Some proposals involved economic reform. Mr. Putin strongly endorsed a stronger banking system, clear property rights and lower taxes. He also said it was crucial to stop unnecessary state intervention in the markets. But he shows little sign of resisting the impulse to intervene himself.

Surprising many observers, Mr. Putin stressed the importance of a free press. But the Russian president seemed conflicted on this point, criticizing the use of the media as a "tool for fighting government" and the influence of media tycoons on journalists. In fact, Mr. Putin seems partial to a free press only in theory, as evidenced by the May raid on Russia's only national media company, Media-Most, by armed "tax collectors" wearing black ski masks. The company's owner, Vladimir Gusinsky, was detained about one month later for three days. Media-Most had been highly critical of the Kremlin's war on Chechnya. Other critics of the war haven't fared much better. Andrei Babitskii, a Radio Free Europe journalist, was detained by the Russian military in January on the flimsiest of pretexts.

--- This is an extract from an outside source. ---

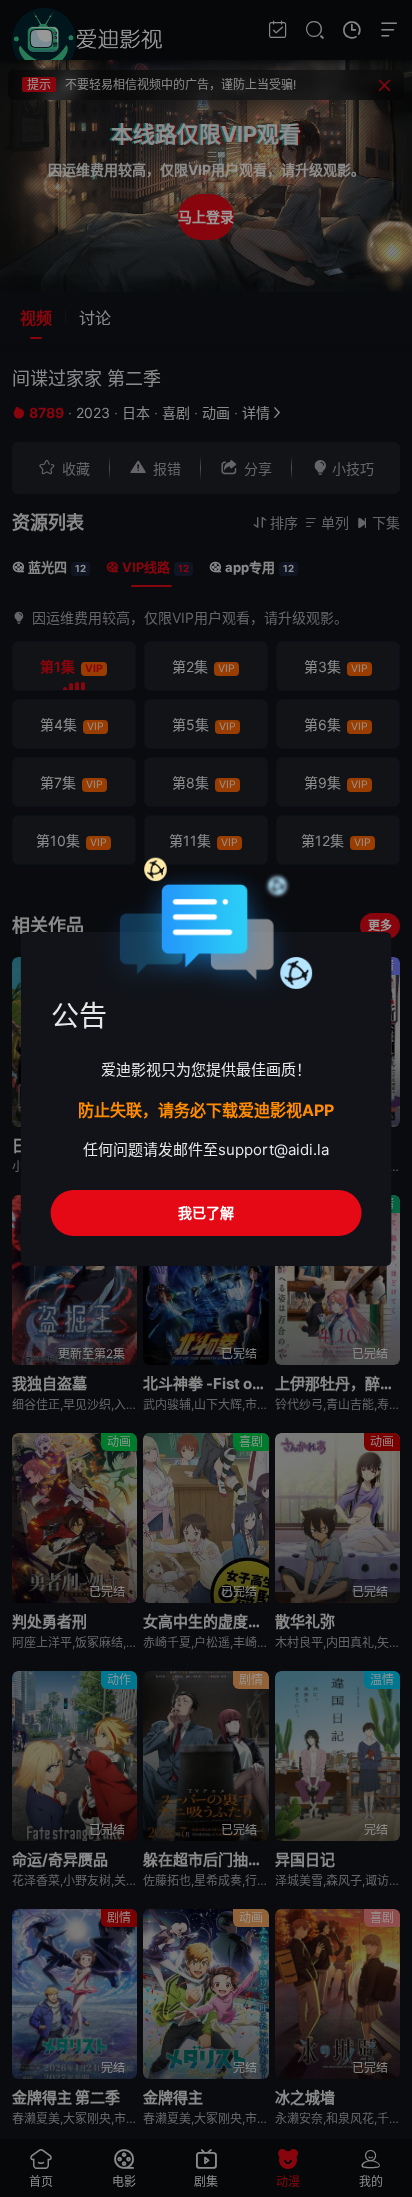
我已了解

If Mr. Putin's ostensible agenda seems confused, even inscrutable, his record is not. Mr. Putin has shown, through his brutality towards Chechens, that he is willing to impose unspeakable suffering on others to consolidate his own, and his country's, power. He seems to want to consolidate democracy in Russia for posterity's sake but prefers to be unrestrained by its checks and balances himself.

Mr. Putin's widespread popularity in Russia is a source of real strength. He should use that power to create the right conditions for an effective democracy. Russia needs more than a strong president to take on its deeply entrenched problems.